The first page of a Google search for “2011 chinese stock” is replete with US media outlets using words such as “worthless,” “scam,” “shocker,” and “fraud.” The following year had no more than three Chinese initial public offerings (IPOs).
Yet it is projected that over twenty Chinese companies will hold their IPOs in 2014 alone. This group includes everything from tech behemoth Alibaba, estimated to be valued around the $16 billion USD that Facebook raised in 2012, to Weibo, the popular microblog platform that just listed at $285 million.
The first part of this piece provides a broad history of Chinese companies’ US listings, contextualizing this year’s abnormally large lineup.
The second half profiles this year’s lineup of listed companies and expounds on the still-tenuous relationship between US investors and Chinese companies in order to explain the present situation.

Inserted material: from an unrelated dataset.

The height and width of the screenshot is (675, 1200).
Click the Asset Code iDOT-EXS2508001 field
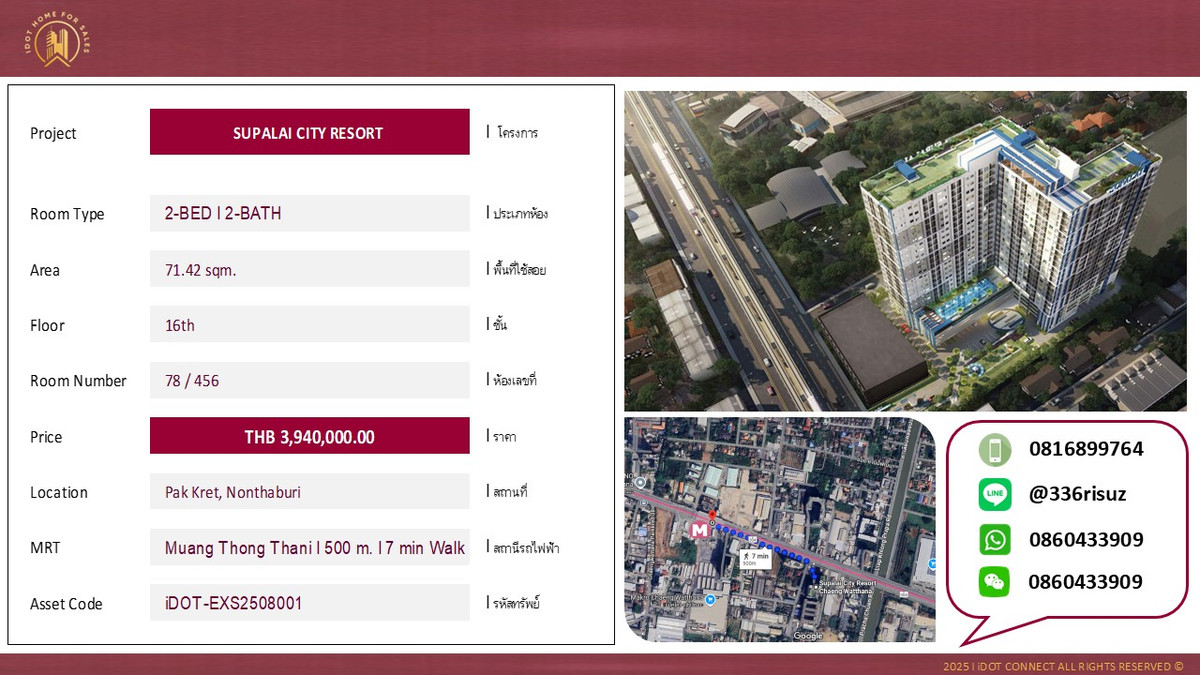point(309,603)
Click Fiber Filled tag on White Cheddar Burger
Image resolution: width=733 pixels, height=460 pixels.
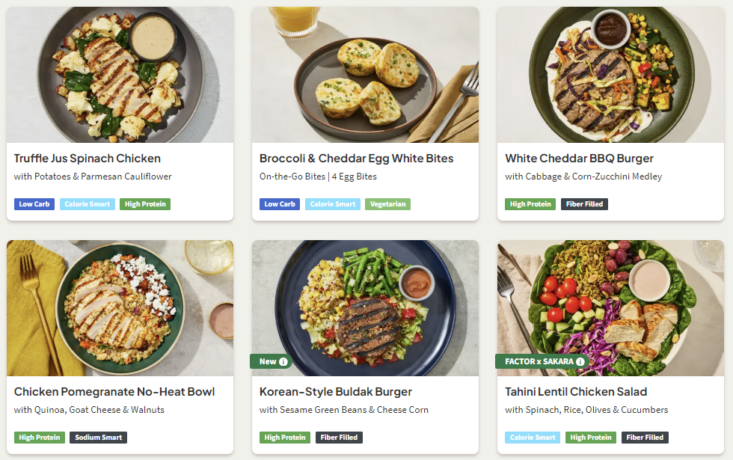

From the beginning, Chinese companies have largely maintained an image congruent with American perceptions of the country while listed on US exchanges.
Thanks to Deng Xiaoping’s institution of the Open Door Policy, Chinese companies were first listed on the NYSE and NASDAQ in the mid-90s. With the economy “opening up,” state owned enterprises (SOEs), responsible for nearly 80 percent of industrial output in the years prior, were sold as infrastructural and manufacturing plays.
As China developed and its international presence grew, the turn of the century saw the introduction of higher-profile listings in telecommunications and oil, bringing in bigger SOE plays such as China Unicom and PetroChina.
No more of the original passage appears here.